**O que fazer:**
**1)** Reproduza a fala sobre a pesquisa nos estados de "06:37São Paulo, por" até "de nascimento, né?", inclusive, substituindo "estradas" por "rodovias".
**2)** Resuma em duas frases a fala sobre a pesquisa nos estados.

**Texto dado:**
* * *

05:56É justo? Não é justo, porque deveria ter um balanço.
05:59Todos os estados deveriam ter as condições para fazer pesquisa,
06:05porque todos os estados têm pesquisadores capacitados, têm seus problemas regionais.
06:10Olha, por exemplo, se fala assim, ai, bioeconomia da Amazônia, tal, a riqueza.
06:16Nossa, menos de 1% do, vamos falar, PIB da Amazônia é baseado na bioeconomia, entendeu?
06:25Quase nada lá não tem determinado nem as cadeias produtivas dos principais pescados de lá.
06:32Então, precisava o governo intervir um pouco mais para fazer um balanço.
06:37São Paulo, por exemplo, tem recursos? Excelente.
06:40Vamos, então, ajudar um pouco mais os estados menos favorecidos,
06:44porque hoje todos os estados têm essas fundações de apoio à pesquisa.
06:50E elas estão, até tem uma confederação agora de todas elas, chama CONFAPS.
06:57Mas ainda é muito desequilibrado entre os estados.
07:01Mas que a FAPESP é o sonho de consumo de todo mundo.
07:04Quer dizer, São Paulo é sonho de consumo em várias coisas.
07:07Eu falo assim, a gente vai no Brasil, tipo estradas.
07:11Nossa, eu viajo muito, né?
07:12Você anda aquelas estradas, pistas simples, tudo esburacado.
07:15Você entra em São Paulo assim, quatro pistas para um lado, quatro para o outro, uns dois, três carros aqui.
07:21Então, eu sou paulista, paulistana de nascimento, né?
07:26Mas faz tempo que eu saí daqui, eu falo assim, nossa, é um outro mundo, tá?
07:31E o Paraná, como é que está em pesquisa?

* * *

**Dados extraídos:**
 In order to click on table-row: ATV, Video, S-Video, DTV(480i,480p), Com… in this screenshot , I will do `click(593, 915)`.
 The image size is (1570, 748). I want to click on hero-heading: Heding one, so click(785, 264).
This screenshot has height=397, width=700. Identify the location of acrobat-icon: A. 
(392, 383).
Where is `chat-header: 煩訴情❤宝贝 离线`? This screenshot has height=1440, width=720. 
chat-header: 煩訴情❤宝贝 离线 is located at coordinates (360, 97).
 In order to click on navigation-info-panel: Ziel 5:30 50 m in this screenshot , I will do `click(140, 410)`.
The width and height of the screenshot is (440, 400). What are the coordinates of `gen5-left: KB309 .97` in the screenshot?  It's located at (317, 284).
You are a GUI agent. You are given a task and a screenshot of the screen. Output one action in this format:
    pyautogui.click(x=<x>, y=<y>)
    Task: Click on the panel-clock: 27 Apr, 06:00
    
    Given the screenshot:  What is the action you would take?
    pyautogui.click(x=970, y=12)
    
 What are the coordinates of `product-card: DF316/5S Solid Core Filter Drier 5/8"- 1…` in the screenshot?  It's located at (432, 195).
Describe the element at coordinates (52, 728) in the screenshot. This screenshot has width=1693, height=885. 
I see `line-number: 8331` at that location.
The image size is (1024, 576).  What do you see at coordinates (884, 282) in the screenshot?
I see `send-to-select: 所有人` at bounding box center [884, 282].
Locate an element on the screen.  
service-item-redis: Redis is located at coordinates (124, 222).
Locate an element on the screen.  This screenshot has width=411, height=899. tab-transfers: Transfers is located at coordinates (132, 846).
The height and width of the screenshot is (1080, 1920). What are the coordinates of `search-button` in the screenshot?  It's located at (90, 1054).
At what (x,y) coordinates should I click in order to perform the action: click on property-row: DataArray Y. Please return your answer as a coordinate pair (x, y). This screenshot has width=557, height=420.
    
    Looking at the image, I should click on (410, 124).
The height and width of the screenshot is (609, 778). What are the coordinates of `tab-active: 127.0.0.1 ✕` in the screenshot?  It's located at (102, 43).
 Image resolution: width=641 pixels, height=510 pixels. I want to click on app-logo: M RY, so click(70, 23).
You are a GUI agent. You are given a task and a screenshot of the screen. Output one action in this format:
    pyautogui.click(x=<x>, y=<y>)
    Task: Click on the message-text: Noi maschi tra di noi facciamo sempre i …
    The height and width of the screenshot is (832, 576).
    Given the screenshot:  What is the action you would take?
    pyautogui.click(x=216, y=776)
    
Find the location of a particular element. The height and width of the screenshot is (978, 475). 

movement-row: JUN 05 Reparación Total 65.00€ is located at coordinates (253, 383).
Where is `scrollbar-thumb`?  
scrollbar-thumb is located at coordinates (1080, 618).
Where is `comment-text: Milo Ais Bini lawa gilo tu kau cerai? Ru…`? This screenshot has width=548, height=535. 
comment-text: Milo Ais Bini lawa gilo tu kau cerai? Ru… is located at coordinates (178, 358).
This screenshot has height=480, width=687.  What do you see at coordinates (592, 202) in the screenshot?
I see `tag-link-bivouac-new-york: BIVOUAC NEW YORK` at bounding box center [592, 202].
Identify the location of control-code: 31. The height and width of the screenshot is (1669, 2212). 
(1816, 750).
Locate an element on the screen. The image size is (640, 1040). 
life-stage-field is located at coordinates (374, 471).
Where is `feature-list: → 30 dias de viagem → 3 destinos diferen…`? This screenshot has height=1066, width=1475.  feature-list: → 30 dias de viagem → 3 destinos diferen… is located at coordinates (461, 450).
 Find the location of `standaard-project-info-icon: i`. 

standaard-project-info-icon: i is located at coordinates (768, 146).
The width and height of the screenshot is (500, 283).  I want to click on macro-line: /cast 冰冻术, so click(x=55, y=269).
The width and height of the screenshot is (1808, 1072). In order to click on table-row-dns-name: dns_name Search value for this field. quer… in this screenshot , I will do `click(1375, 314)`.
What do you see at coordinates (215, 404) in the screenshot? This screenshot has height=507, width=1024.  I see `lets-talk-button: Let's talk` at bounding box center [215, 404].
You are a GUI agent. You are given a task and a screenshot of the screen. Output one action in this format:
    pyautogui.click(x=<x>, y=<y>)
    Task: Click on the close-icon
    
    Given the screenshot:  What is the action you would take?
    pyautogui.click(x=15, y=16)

* * *

**Soluções do exercício:**
**1)**
06:37São Paulo, por exemplo, tem recursos? Excelente.
06:40Vamos, então, ajudar um pouco mais os estados menos favorecidos,
06:44porque hoje todos os estados têm essas fundações de apoio à pesquisa.
06:50E elas estão, até tem uma confederação agora de todas elas, chama CONFAPS.
06:57Mas ainda é muito desequilibrado entre os estados.
07:01Mas que a FAPESP é o sonho de consumo de todo mundo.
07:04Quer dizer, São Paulo é sonho de consumo em várias coisas.
07:07Eu falo assim, a gente vai no Brasil, tipo rodovias.
07:11Nossa, eu viajo muito, né?
07:12Você anda aquelas rodovias, pistas simples, tudo esburacado.
07:15Você entra em São Paulo assim, quatro pistas para um lado, quatro para o outro, uns dois, três carros aqui.
07:21Então, eu sou paulista, paulistana de nascimento, né?

**2)** A situação não é justa: todos os estados deveriam ter condições de fazer pesquisa, pois todos têm pesquisadores capacitados e problemas regionais, e o governo precisaria intervir para ajudar os estados menos favorecidos. Hoje todos os estados têm fundações de apoio à pesquisa, reunidas na CONFAPS, mas ainda há muito desequilíbrio entre eles, e a FAPESP é o sonho de consumo de todo mundo.